▸ Entries:
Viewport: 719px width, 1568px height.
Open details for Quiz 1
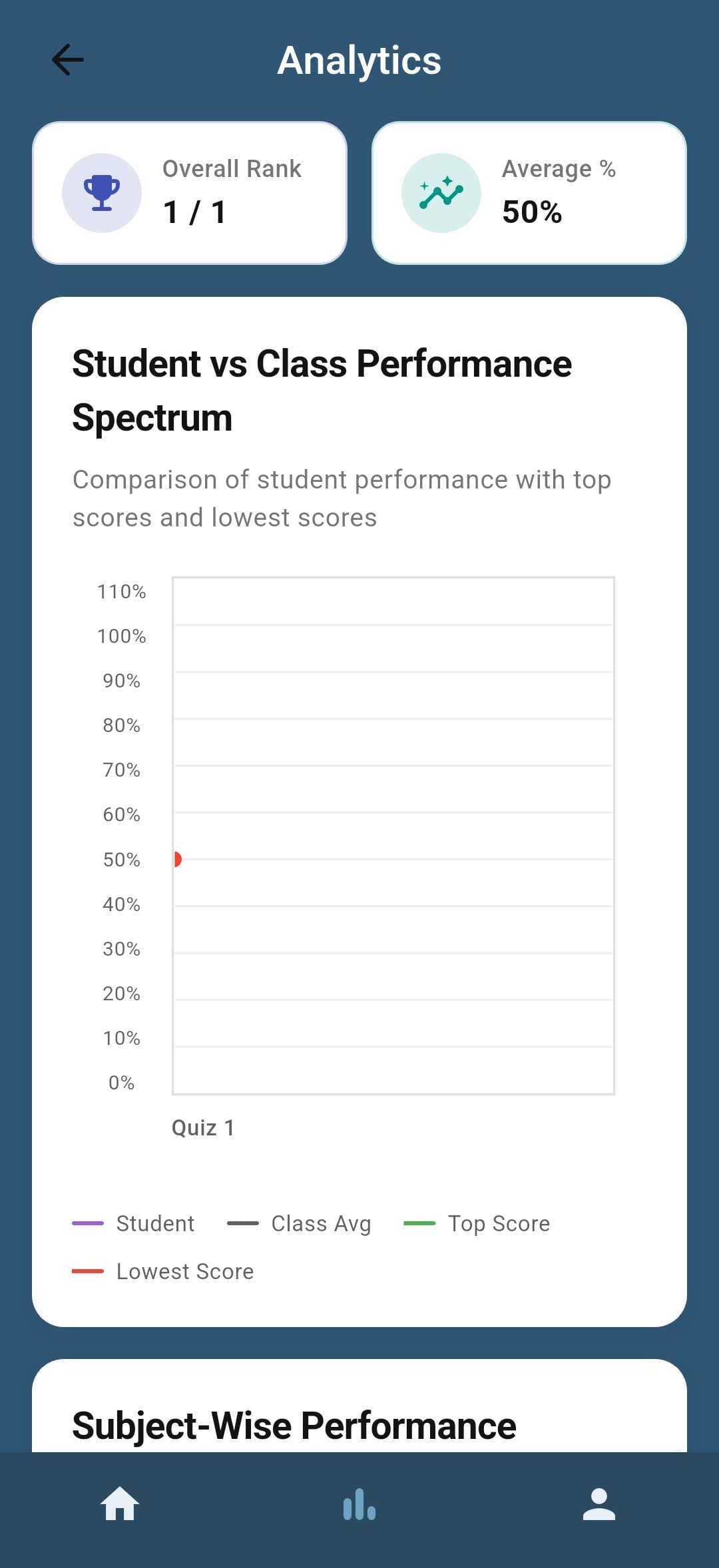[x=202, y=1127]
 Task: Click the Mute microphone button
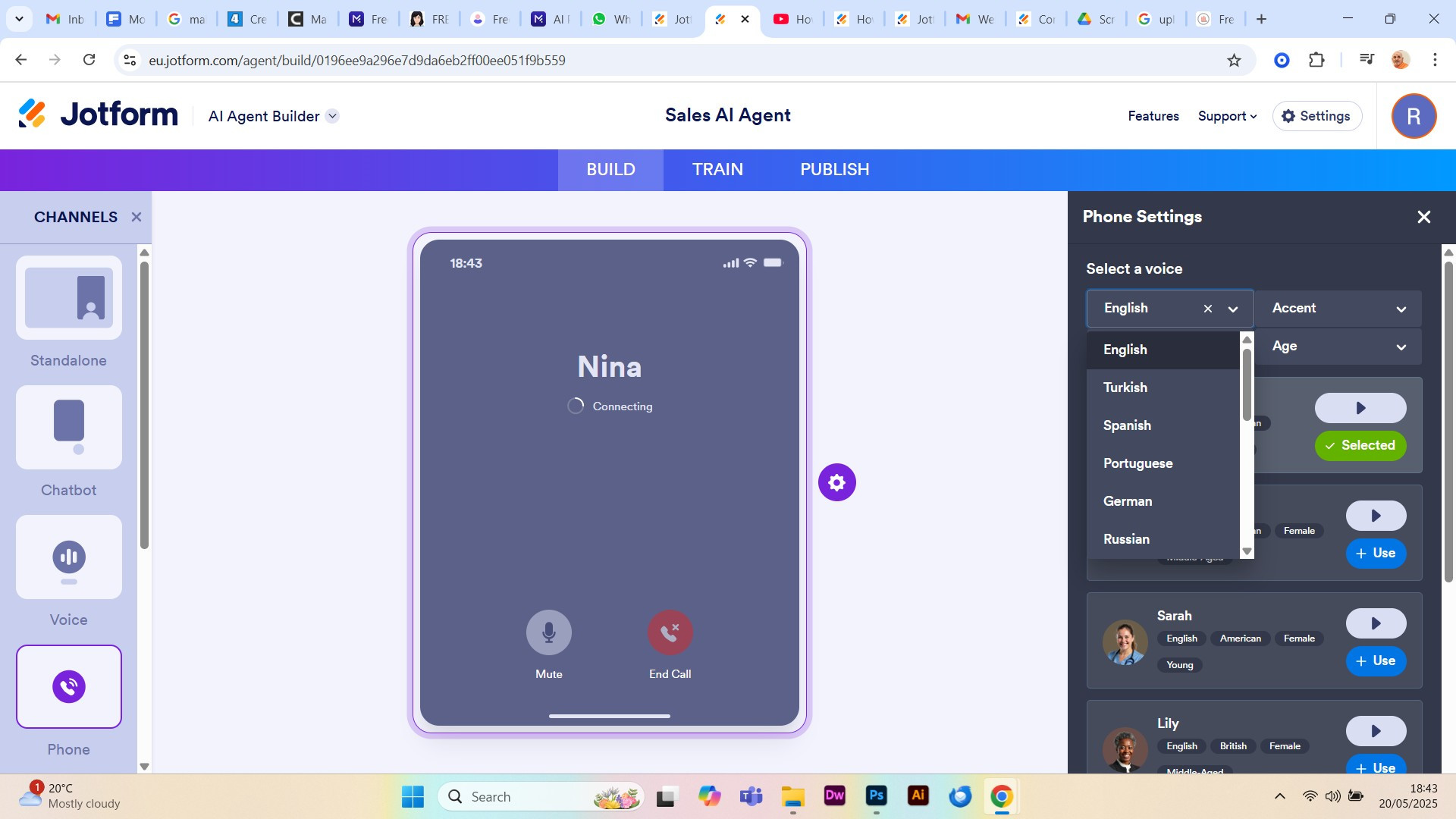click(x=548, y=632)
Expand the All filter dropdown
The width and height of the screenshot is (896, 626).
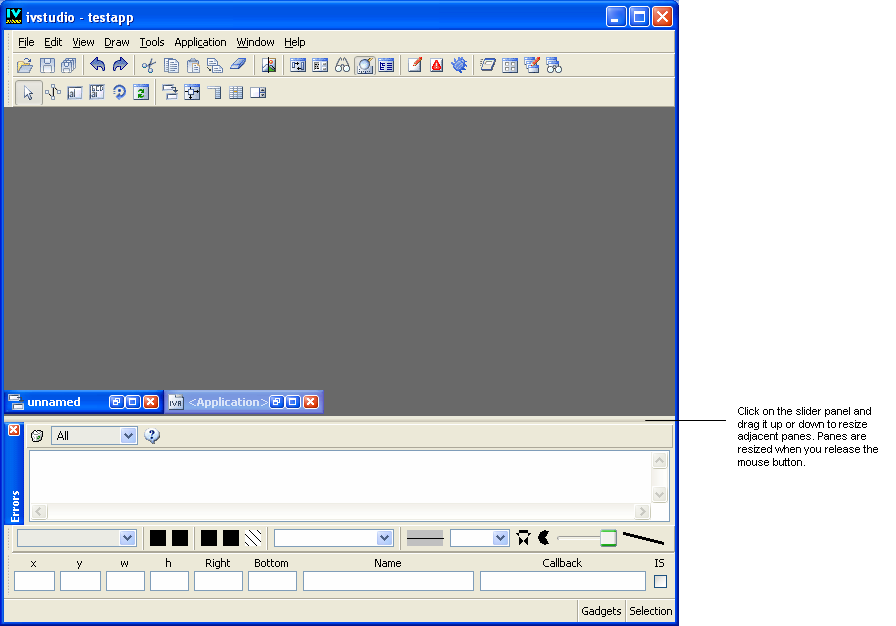(128, 436)
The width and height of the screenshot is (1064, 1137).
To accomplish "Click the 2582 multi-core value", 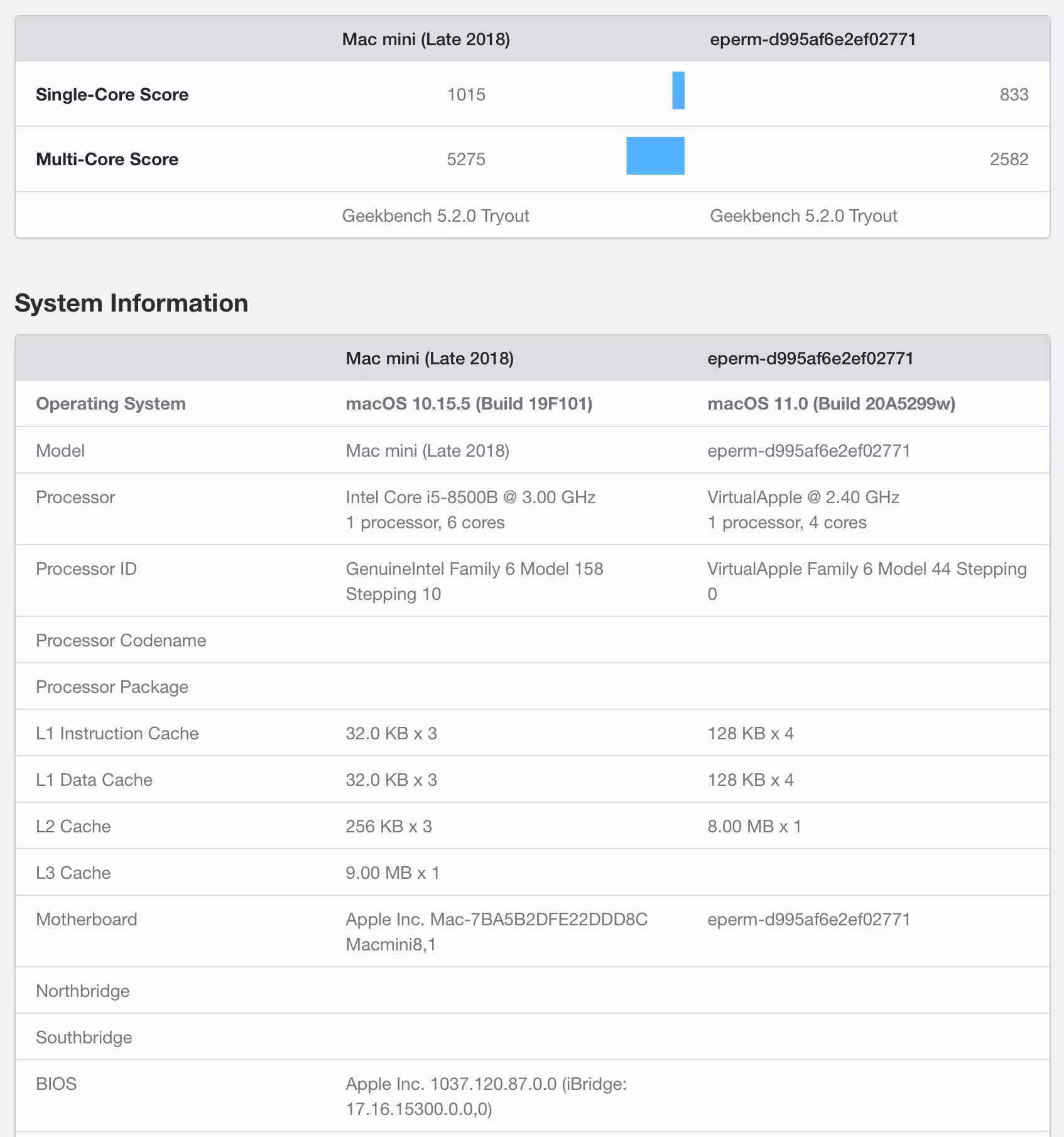I will (x=1009, y=160).
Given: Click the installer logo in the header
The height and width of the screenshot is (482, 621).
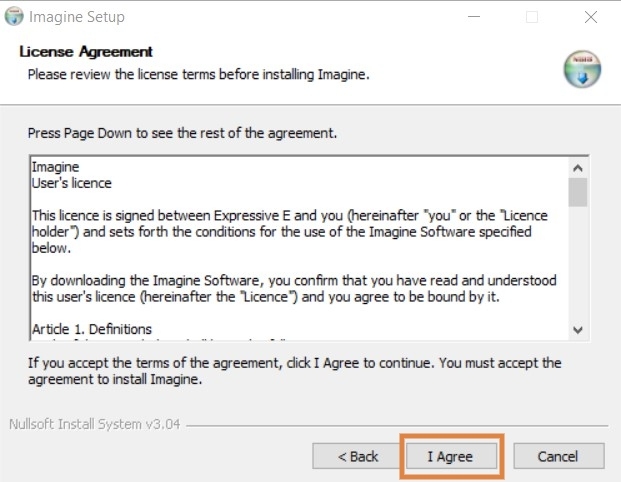Looking at the screenshot, I should pos(581,68).
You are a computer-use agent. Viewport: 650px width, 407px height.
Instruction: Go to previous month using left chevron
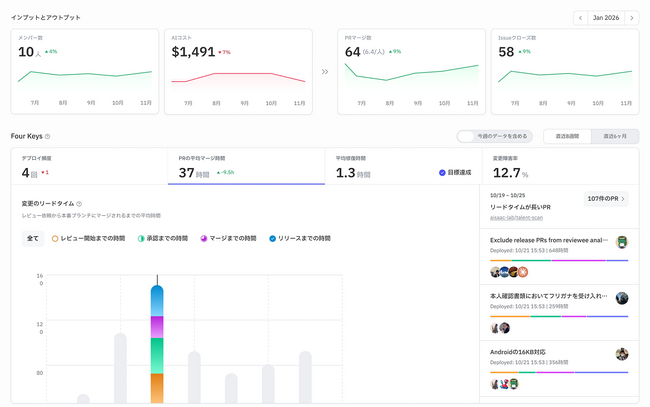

▸ What you should do: Reproduce word for word the lines that begin with the one containing "Given: Click the installer logo in the header" and continue through the end of the records, including both ends. Leave the pictures out of your answer.

▸ Answer to the task:
Given: Click the installer logo in the header
The height and width of the screenshot is (482, 621).
Looking at the screenshot, I should pos(581,68).
You are a computer-use agent. Viewport: 650px width, 407px height.
Instruction: Go to previous month using left chevron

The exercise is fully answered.